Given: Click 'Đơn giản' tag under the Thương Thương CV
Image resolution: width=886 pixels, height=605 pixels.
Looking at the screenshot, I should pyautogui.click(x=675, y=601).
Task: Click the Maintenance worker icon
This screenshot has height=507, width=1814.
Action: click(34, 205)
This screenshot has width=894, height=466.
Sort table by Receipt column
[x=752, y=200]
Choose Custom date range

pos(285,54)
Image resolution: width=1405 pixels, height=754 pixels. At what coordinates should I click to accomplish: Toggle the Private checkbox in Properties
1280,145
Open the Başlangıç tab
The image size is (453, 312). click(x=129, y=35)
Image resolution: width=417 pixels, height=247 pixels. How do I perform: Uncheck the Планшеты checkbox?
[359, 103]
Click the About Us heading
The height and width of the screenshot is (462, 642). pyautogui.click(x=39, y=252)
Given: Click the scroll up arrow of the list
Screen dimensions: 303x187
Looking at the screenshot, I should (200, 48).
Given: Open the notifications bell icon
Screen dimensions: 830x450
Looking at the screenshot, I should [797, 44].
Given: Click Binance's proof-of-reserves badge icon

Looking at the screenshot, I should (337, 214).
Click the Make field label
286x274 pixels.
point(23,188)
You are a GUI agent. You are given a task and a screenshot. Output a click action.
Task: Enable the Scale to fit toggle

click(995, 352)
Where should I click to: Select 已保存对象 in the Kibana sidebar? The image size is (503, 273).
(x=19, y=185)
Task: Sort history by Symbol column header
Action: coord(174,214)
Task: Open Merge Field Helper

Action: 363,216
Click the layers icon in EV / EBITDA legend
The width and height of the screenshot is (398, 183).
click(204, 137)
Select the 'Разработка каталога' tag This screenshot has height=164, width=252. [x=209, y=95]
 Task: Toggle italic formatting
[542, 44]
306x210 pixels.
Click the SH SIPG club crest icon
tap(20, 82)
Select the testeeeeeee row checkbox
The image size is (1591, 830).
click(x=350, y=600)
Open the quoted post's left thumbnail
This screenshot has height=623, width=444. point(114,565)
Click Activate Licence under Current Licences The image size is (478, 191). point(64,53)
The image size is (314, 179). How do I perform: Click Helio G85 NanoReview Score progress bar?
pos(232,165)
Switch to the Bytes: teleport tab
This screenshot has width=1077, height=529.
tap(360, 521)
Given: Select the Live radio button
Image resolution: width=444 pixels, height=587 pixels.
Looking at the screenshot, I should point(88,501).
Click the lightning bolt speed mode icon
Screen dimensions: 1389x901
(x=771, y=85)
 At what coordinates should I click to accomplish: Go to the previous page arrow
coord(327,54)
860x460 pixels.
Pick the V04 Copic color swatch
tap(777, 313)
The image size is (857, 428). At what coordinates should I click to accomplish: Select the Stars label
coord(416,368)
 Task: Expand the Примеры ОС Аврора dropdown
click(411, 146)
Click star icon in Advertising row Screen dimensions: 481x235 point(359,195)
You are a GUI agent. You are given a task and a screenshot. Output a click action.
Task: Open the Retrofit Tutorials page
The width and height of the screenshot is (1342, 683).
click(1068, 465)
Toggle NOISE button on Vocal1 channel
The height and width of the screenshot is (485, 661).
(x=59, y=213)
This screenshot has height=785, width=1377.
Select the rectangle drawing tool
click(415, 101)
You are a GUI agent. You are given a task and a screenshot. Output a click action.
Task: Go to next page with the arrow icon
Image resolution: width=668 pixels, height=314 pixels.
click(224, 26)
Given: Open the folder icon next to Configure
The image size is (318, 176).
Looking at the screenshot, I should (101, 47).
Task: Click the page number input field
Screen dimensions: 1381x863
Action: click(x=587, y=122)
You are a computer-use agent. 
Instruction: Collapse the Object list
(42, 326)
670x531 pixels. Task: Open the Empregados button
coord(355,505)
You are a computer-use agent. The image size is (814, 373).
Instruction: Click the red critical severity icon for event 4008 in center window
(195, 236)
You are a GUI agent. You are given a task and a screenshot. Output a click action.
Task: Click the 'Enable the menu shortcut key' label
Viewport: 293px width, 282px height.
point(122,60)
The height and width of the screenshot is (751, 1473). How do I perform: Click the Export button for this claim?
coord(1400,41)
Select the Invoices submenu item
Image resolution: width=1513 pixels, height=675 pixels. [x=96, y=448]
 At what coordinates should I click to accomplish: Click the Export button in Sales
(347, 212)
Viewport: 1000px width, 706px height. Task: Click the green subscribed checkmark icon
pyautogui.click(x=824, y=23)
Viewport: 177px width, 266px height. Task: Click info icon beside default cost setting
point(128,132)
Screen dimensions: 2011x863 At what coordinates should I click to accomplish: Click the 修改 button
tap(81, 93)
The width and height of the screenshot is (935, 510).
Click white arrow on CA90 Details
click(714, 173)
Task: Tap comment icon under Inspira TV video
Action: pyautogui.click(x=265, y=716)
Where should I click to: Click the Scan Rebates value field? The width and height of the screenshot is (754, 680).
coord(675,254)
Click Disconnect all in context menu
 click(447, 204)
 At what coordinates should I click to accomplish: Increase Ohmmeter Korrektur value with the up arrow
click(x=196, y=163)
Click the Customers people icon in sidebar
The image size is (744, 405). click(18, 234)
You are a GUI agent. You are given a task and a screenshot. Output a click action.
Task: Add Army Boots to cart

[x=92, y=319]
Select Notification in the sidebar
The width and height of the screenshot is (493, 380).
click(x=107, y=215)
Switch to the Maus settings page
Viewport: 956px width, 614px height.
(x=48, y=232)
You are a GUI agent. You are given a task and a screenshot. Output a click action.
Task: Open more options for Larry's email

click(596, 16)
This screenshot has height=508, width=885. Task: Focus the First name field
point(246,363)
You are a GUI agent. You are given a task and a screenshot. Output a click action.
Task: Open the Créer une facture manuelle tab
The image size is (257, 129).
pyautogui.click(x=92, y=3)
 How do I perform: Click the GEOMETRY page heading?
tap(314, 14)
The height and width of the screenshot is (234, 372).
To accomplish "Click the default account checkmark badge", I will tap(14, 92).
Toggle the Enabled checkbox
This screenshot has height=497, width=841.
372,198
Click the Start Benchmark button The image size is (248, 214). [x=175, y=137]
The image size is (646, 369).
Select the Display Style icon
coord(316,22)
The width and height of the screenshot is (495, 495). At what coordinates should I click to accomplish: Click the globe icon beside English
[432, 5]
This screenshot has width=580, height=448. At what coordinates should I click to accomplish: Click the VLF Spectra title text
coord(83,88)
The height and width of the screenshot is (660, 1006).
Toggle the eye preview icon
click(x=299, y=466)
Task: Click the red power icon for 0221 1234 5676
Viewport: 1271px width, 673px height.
+ + + + + + +
* _Exercise objective_
Exact retyping of every entry is required.

* _Written solution_
Given: Click 'Đơn giản' tag under the Thương Thương CV
Image resolution: width=886 pixels, height=605 pixels.
Looking at the screenshot, I should pyautogui.click(x=675, y=601).
Task: Click the Maintenance worker icon
This screenshot has height=507, width=1814.
Action: click(34, 205)
This screenshot has width=894, height=466.
Sort table by Receipt column
[x=752, y=200]
Choose Custom date range

pos(285,54)
Image resolution: width=1405 pixels, height=754 pixels. At what coordinates should I click to accomplish: Toggle the Private checkbox in Properties
1280,145
Open the Başlangıç tab
The image size is (453, 312). click(x=129, y=35)
Image resolution: width=417 pixels, height=247 pixels. How do I perform: Uncheck the Планшеты checkbox?
[359, 103]
Click the About Us heading
The height and width of the screenshot is (462, 642). pyautogui.click(x=39, y=252)
Given: Click the scroll up arrow of the list
Screen dimensions: 303x187
Looking at the screenshot, I should (200, 48).
Given: Open the notifications bell icon
Screen dimensions: 830x450
Looking at the screenshot, I should [797, 44].
Given: Click Binance's proof-of-reserves badge icon

Looking at the screenshot, I should (337, 214).
Click the Make field label
286x274 pixels.
point(23,188)
You are a GUI agent. You are given a task and a screenshot. Output a click action.
Task: Enable the Scale to fit toggle

click(995, 352)
Where should I click to: Select 已保存对象 in the Kibana sidebar? The image size is (503, 273).
(x=19, y=185)
Task: Sort history by Symbol column header
Action: coord(174,214)
Task: Open Merge Field Helper

Action: 363,216
Click the layers icon in EV / EBITDA legend
The width and height of the screenshot is (398, 183).
click(204, 137)
Select the 'Разработка каталога' tag This screenshot has height=164, width=252. [x=209, y=95]
 Task: Toggle italic formatting
[542, 44]
306x210 pixels.
Click the SH SIPG club crest icon
tap(20, 82)
Select the testeeeeeee row checkbox
The image size is (1591, 830).
click(x=350, y=600)
Open the quoted post's left thumbnail
This screenshot has height=623, width=444. point(114,565)
Click Activate Licence under Current Licences The image size is (478, 191). point(64,53)
The image size is (314, 179). How do I perform: Click Helio G85 NanoReview Score progress bar?
pos(232,165)
Switch to the Bytes: teleport tab
This screenshot has width=1077, height=529.
tap(360, 521)
Given: Select the Live radio button
Image resolution: width=444 pixels, height=587 pixels.
Looking at the screenshot, I should point(88,501).
Click the lightning bolt speed mode icon
Screen dimensions: 1389x901
(x=771, y=85)
 At what coordinates should I click to accomplish: Go to the previous page arrow
coord(327,54)
860x460 pixels.
Pick the V04 Copic color swatch
tap(777, 313)
The image size is (857, 428). At what coordinates should I click to accomplish: Select the Stars label
coord(416,368)
 Task: Expand the Примеры ОС Аврора dropdown
click(411, 146)
Click star icon in Advertising row Screen dimensions: 481x235 point(359,195)
You are a GUI agent. You are given a task and a screenshot. Output a click action.
Task: Open the Retrofit Tutorials page
The width and height of the screenshot is (1342, 683).
click(1068, 465)
Toggle NOISE button on Vocal1 channel
The height and width of the screenshot is (485, 661).
(x=59, y=213)
This screenshot has height=785, width=1377.
Select the rectangle drawing tool
click(415, 101)
You are a GUI agent. You are given a task and a screenshot. Output a click action.
Task: Go to next page with the arrow icon
Image resolution: width=668 pixels, height=314 pixels.
click(224, 26)
Given: Open the folder icon next to Configure
The image size is (318, 176).
Looking at the screenshot, I should (101, 47).
Task: Click the page number input field
Screen dimensions: 1381x863
Action: click(x=587, y=122)
You are a computer-use agent. 
Instruction: Collapse the Object list
(42, 326)
670x531 pixels. Task: Open the Empregados button
coord(355,505)
You are a computer-use agent. The image size is (814, 373).
Instruction: Click the red critical severity icon for event 4008 in center window
(195, 236)
You are a GUI agent. You are given a task and a screenshot. Output a click action.
Task: Click the 'Enable the menu shortcut key' label
Viewport: 293px width, 282px height.
point(122,60)
The height and width of the screenshot is (751, 1473). How do I perform: Click the Export button for this claim?
coord(1400,41)
Select the Invoices submenu item
Image resolution: width=1513 pixels, height=675 pixels. [x=96, y=448]
 At what coordinates should I click to accomplish: Click the Export button in Sales
(347, 212)
Viewport: 1000px width, 706px height. Task: Click the green subscribed checkmark icon
pyautogui.click(x=824, y=23)
Viewport: 177px width, 266px height. Task: Click info icon beside default cost setting
point(128,132)
Screen dimensions: 2011x863 At what coordinates should I click to accomplish: Click the 修改 button
tap(81, 93)
The width and height of the screenshot is (935, 510).
Click white arrow on CA90 Details
click(714, 173)
Task: Tap comment icon under Inspira TV video
Action: pyautogui.click(x=265, y=716)
Where should I click to: Click the Scan Rebates value field? The width and height of the screenshot is (754, 680).
coord(675,254)
Click Disconnect all in context menu
 click(447, 204)
 At what coordinates should I click to accomplish: Increase Ohmmeter Korrektur value with the up arrow
click(x=196, y=163)
Click the Customers people icon in sidebar
The image size is (744, 405). click(18, 234)
You are a GUI agent. You are given a task and a screenshot. Output a click action.
Task: Add Army Boots to cart

[x=92, y=319]
Select Notification in the sidebar
The width and height of the screenshot is (493, 380).
click(x=107, y=215)
Switch to the Maus settings page
Viewport: 956px width, 614px height.
(x=48, y=232)
You are a GUI agent. You are given a task and a screenshot. Output a click action.
Task: Open more options for Larry's email

click(596, 16)
This screenshot has height=508, width=885. Task: Focus the First name field
point(246,363)
You are a GUI agent. You are given a task and a screenshot. Output a click action.
Task: Open the Créer une facture manuelle tab
The image size is (257, 129).
pyautogui.click(x=92, y=3)
 How do I perform: Click the GEOMETRY page heading?
tap(314, 14)
The height and width of the screenshot is (234, 372).
To accomplish "Click the default account checkmark badge", I will tap(14, 92).
Toggle the Enabled checkbox
This screenshot has height=497, width=841.
372,198
Click the Start Benchmark button The image size is (248, 214). [x=175, y=137]
The image size is (646, 369).
Select the Display Style icon
coord(316,22)
The width and height of the screenshot is (495, 495). At what coordinates should I click to accomplish: Click the globe icon beside English
[432, 5]
This screenshot has width=580, height=448. At what coordinates should I click to accomplish: Click the VLF Spectra title text
coord(83,88)
The height and width of the screenshot is (660, 1006).
Toggle the eye preview icon
click(x=299, y=466)
Task: Click the red power icon for 0221 1234 5676
Viewport: 1271px width, 673px height.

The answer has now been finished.